A problem with shared hosting environments is resource usage management on the physical server itself and the various logical servers it supports. Several instances of seemingly independent servers sharing physical resources, each being independently configured and managed by different users, can be a recipe for disaster or poor performance at the very least.
Most Virtual Shared Servers Exist at 3 Levels:
1. The Host or Node is a Linux implementation on the physical server. It defines the virtual server environment and provides resource management services;
2. The Guests. Each Guest has an OS hosting a virtual server; and
3. Virtual Servers themselves, sometimes called domains.
Each virtual server exists in its own virtual space, managing its own resources. The Host carries out resource management of the physical server itself.
Managing resources and ensuring that one Guest does not monopolize the physical server is vital in ensuring acceptable performance for all domains. As noted above, where you have different management teams with different objectives, ensuring their Guest’s maximum performance can lead to conflict.
One common problem and one that leads to poor performance is resource over allocation. Over allocation happens when the accumulated resource requests from each Guest on the Host exceed the physical capabilities of the Host.
One performance area needing careful attention is that of hard drive performance. Web-based systems tend to be more disk intensive than processor-intensive in operation, and poor HDD performance can seriously degrade overall performance and responsiveness.
HDD versus SDD – What is The Difference?
HDD technology has been around for a long time. It uses physical disk platters and a mobile read-write head to read and record data. An HDD may have many platters and may use only one or both sides of a platter. Reading and writing heads put on and take off data using a stepping motor driving a read/write unit across the platter in small increments.
The key determinant for an HDD is the disk rotation speed. Usually, the read/write heads only move linearly in and out. They must wait for the correct bit of disk to present itself under the head. The faster the rotation, the shorter the time to wait.
Another key determinant is the disk transfer speed. The faster data can be read or written, the better the disk performance.
An SSD is very similar to a flash drive. It uses the same instantly accessible physical memory chips and because it has no moving parts and does not need to wait for a platter to rotate, it is a lot faster in operation. In raw speed terms, SSD drives can be as much as 10 times the HDD speed, but that depends on the SSD and the connection type.

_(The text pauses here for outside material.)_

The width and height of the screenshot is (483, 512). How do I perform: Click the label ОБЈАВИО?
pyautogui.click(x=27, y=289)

One thing to check is the connection on the server motherboard:
1. SATA II – never.
2. SATA III. A SATA III connection means that you unplug the HDD and plug the SSD into the same connection. SATA III has a maximum transfer rate of 600MB/s, so, as is likely, your SSD has a higher rate, you are restricting the performance improvement you could be getting.
3. PCIe connection. Many motherboards have a PCIe slot that could support an SSD at a high transfer rate. However, they often already have a graphics or sound card installed, which prevents you from using it.
4. M.2 Connection. The newest motherboards, both laptop and desktop, have an M.2 port. M.2 SSDs also tend to be smaller.
In terms of capacity, HDD still offers the largest storage capacities in a single unit. SSDs are catching up, now reaching Terabyte capacities, but at a prohibitively high price.
In summary, SDD technology beats HDD hands down. No moving parts to fail, and because it is a newer technology, a faster data transfer rate. On the other hand, SSD is more expensive.
How Will SSD Help With Shared SASD Hosting?
As we discussed above, disk speed can have a significant impact on server performance. Because they are faster and more reliable, SSD units provide better overall performance and service levels. For Managed Service Providers like HostSailor, having an SSD server option can ensure clients get more bangs for their bucks.
A compromise to take advantage of SSD performance but avoid the cost barrier as storage sizes increase is to use an SSD for the OS, programs, and essential data. Other files that aren’t critical can be stored on an HDD.
If you have space issues in your server, an alternative is to look at SSHDs, a combination of SSD and HDD technologies. They have the speed of SSDs and the capacity of HDDs.